Millions hear Adam Schefter almost every day on ESPN and follow him on twitter as he talks and tweets all things NFL, but few times do fans ever get to hear the Long Island native talk about his thoughts not on the NFL, but on media in general, and his amazing growth in using the social space to communicate with a global fan base on a daily basis.
For those who don’t follow the NFL that closely, Schefter joined ESPN as an NFL Insider in August 2009 and appears on a variety of programs, including NFL Insiders, NFL Insiders: Sunday Edition, NFL Live, Sunday NFL Countdown, Monday Night Countdown, SportsCenter and more throughout the year. He also contributes regularly to other platforms, such as ESPN.com and ESPN Radio, and is part of the company’s annual NFL Draft and Super Bowl week coverage.
Before joining ESPN, the man many regard as one of the top reporters in the industry, especially when it comes to breaking news, was a reporter/analyst for NFL Network (2004-08) and a sportswriter for the Denver Post and the Rocky Mountain News for more than 15 years, where he covered the NFL and the Denver Broncos. A former president of the Pro Football Writers of America, he has authored four books.
However his biggest influence today is in the social space, especially when it comes to breaking news. Sports Illustrated’s NFL site, The MMQB, named him the 2014 Media Person of the Year and in February 2014, he was named “the most influential New Yorker on Twitter,” according to data from social media company PeerIndex. This past week Cynopsis named him their 2015 Sports Media Personality of the Year, and that’s where we got to glean a few tidbits from the University of Michigan grad on his relationship with the fans, his use of twitter and where he places the most importance in his reporting.
-Be first and accurate: During his talk at the New York Athletic Club, Schefter repeated talk about the value of being both first on news, and more importantly being accurate when being first, even with the pressures of social media to beat others to the punch. The news he breaks is his own, and he cited an early-on example of following the lead of another long-time reporter, retweeting what he believed without checking to be accurate information on the 2010 NFL Defensive Player of the Year selection. A retweet had him telling his millions of followers (it is now over 4.4 million) that Clay Matthews of the Green Bay Packers was winning the award, when in fact moments later the official announcement came and it was Troy Polamalu of the Pittsburgh Steelers. Schefter said it was a lesson learned that even the best in a rush to be first can take a misstep, and his accuracy in NOT retweeting others and forming his own opinion with his own sources s what makes the difference for him now.
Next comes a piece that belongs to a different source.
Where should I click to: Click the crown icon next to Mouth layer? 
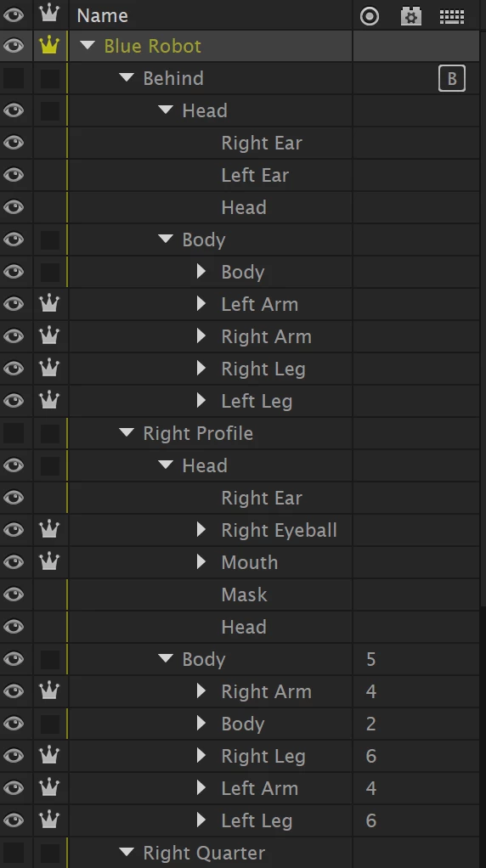[49, 562]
-Outwork others to the news: While his work needs to be his own, Schefter was clear in pointing out that his passion, and his success, is in building relationships, personal and fair relationships, that will get him news fast and first in addition to being accurate. The social space has turned his business into a 24/7 platform, and his constant contact with influencers in football, be that by phone, text or in person, is what has made him so successful. He takes pride in not relying on others and hiding behind the wall of email and social media to forge his own opinions, relationships and trusted sources, and that network helps him build a daily, and sometimes hourly, narrative of success.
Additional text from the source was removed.